**TASKS TO COMPLETE**:
(A) Condense the paragraph of the voice conversion page that begins "We use a parametric method" into a short bulleted list that keeps its main facts.
(B) Repeat word for word the passage of the voice conversion page from "In order to build" up to and including "Parameter Generation MLPG.".

**TEXT SEGMENT**:
____

A lightweight tool for performing voice conversion written in Python with Pytroch and Numpy. It is mainly composed of two parts. A voice alignment algorithm and a regression model.
Voice Conversion
Alignment
Model Training and MLPG
Running the voice conversion
Other resources
Voice conversion is the task of modifying the speech signal of one speaker (source speaker) so that it sounds as if it had been pronounced by a different speaker (target speaker).
We use a parametric method for voice generation. Raw waveforms are converted to fundamental frequency (f0), spectral envelope coefficients (SP) and band aperiodicity coefficients (AP) for processing using the WORLD codec. They are then converted to log_f0 and Mel Generalized Cepstral Coefficients using SPTK. In order to regenerate synthetic waveforms, these conversions are inverted. Note that this is a lossy process. A 25ms window is used for utterance alignment. A 5ms window is used for waveform generation.
In order to build a training set, we captured ten phrases with about seven words each. They were repeated ten times by two speakers using the same microphone. Then we separated those phrases into words using a silence detector. We align these utterances, frame by frame, using a modified version of the Dynamic Time Warping (DTW) algorithm. We use the aligned frames to train a regression model which takes the source speaker's audio data as input and outputs the converted frame parameters such that the reconstructed waveform sounds matches that of the target speaker. In this case we do regression frame by frame with a feed forward network. However, we use contextual information by including delta features (parameter time derivatives) and using Maximum Likelihood Parameter Generation MLPG.
For a more in depth overview see the project slides.pdf
Feature extraction and training corpus generation chain:
A plot of the DTW cost matrices of a word, along with the optimal path for alignment.
Two utterances of same word from different speakers, before and after alignment.

____

**GIVEN INFORMATION**:
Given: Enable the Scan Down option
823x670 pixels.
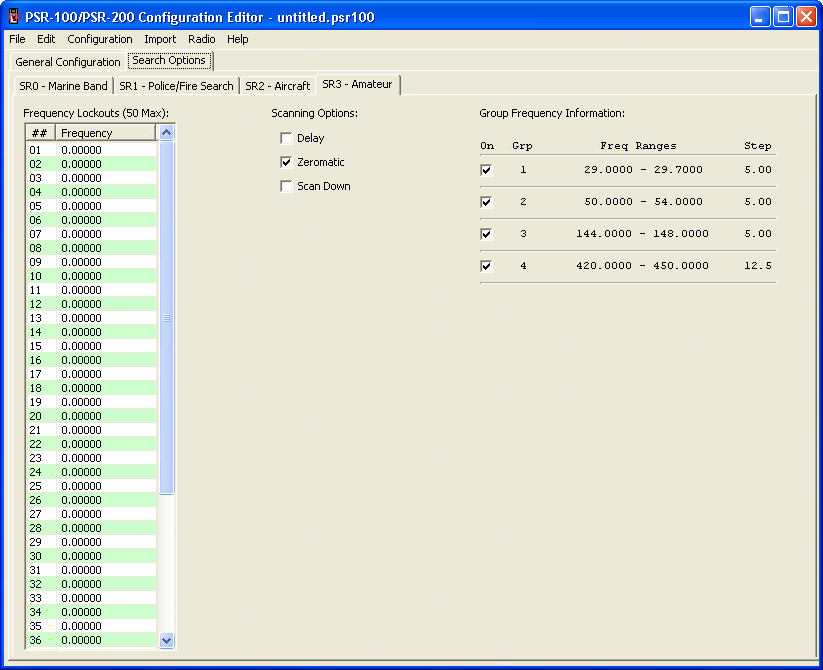Looking at the screenshot, I should [x=287, y=186].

____

**FULL ANSWERS**:
(A)
- Voice generation uses a parametric method.
- The WORLD codec converts raw waveforms into fundamental frequency (f0), spectral envelope coefficients (SP) and band aperiodicity coefficients (AP).
- SPTK then converts these to log_f0 and Mel Generalized Cepstral Coefficients.
- To regenerate synthetic waveforms, these conversions are inverted. The process is lossy.
- Utterance alignment uses a 25ms window, and waveform generation uses a 5ms window.

(B)
In order to build a training set, we captured ten phrases with about seven words each. They were repeated ten times by two speakers using the same microphone. Then we separated those phrases into words using a silence detector. We align these utterances, frame by frame, using a modified version of the Dynamic Time Warping (DTW) algorithm. We use the aligned frames to train a regression model which takes the source speaker's audio data as input and outputs the converted frame parameters such that the reconstructed waveform sounds matches that of the target speaker. In this case we do regression frame by frame with a feed forward network. However, we use contextual information by including delta features (parameter time derivatives) and using Maximum Likelihood Parameter Generation MLPG.